Understanding who you need to be talking to about the challenge you’re facing at a certain stage of your brand’s lifecycle is no longer just the remit of your brand management team but needs to be the daily concern of your CMO, CFO and most importantly, the CEO.
Marketers facing a brand challenge need to be asking themselves this: What do we need to do to make people want to engage with our brand? Now that we know what people want, how do we build this desire into the face of the business, our corporate identity, or for that matter other expressions of the brand? What is the single most defining idea about your brand that can carry all brand marketing communications?
Let’s agree a strong brand identity is anchored in the commercial requisite for brands to have a face, and preferably, one that we like to look at. Indeed, a brand’s identity is the most resilient and consistent component of its intangible assets that builds equity over time. It is for this very reason that a corporate rebrand can be credited as contributing to overall brand value.

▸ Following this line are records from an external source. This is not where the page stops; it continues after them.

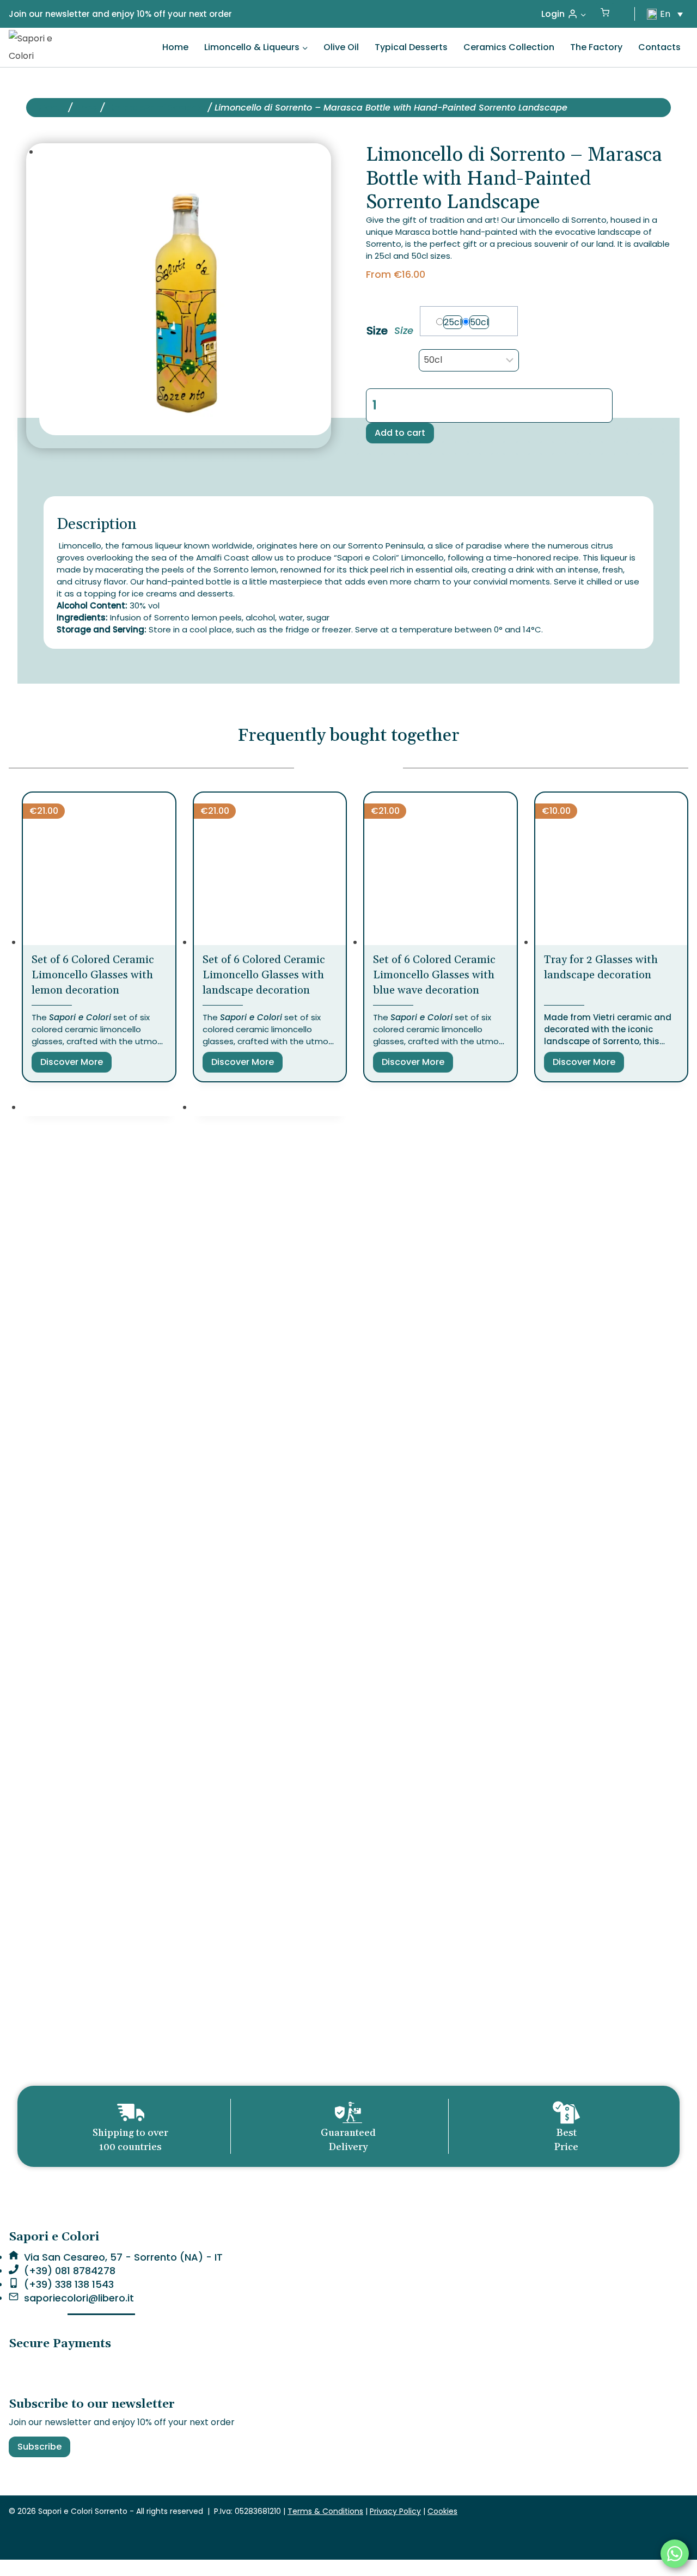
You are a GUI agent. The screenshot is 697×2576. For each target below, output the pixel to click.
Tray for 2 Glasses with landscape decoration (601, 967)
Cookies (442, 2511)
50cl (479, 322)
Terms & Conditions (325, 2511)
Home (175, 47)
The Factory (596, 47)
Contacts (659, 47)
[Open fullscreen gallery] (320, 424)
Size (377, 330)
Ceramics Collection (508, 47)
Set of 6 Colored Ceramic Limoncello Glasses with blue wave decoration (434, 975)
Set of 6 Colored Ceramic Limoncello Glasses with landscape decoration (264, 975)
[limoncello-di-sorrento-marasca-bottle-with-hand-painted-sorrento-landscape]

Brand valuation surveys, while somewhat controversial among finance guys, are an interesting metric of brand success. Each year, Brand Finance, the world’s leading brand valuation consultancy, publishes a series of league tables valuing brands by country and in a global context. In The most valuable Australian brands of 2013, Woolworths sits very comfortably in the #1 spot with a brand valuation of $US8.75 billion ($8.9bn). BHP Billiton sits at #2 valued at $US6.47bn ($6.5bn) bumping Telstra and Coles to #3 and #4 spot with $6.19bn and $6bn respectively.
In a major coup for the brand and design industry, which is predominantly responsible for brand creation, the managing director of Brand Finance, Tim Heberden, said in a statement in 2012: “The brand valuation process takes account of financial performances and brand strength. Visual identity is one of the brand attributes that is considered” [in the brand valuation process].
The resilience and power of a brand identity is embodied in its ability to convey the same language and behaviour that the brand acts out. It’s a two-way street and one all marketers need to walk both sides of.
Note: Logorama is a 16-minute animated film written and directed by H5/Francois Alaux Hervé de Crécy and Ludovic Houplain, and produced by Autour de Minuit. It won the Prix Kodak at the 2009 Cannes Film Festival and the Academy Award for Best Animated Short Film at the 82nd Academy Awards.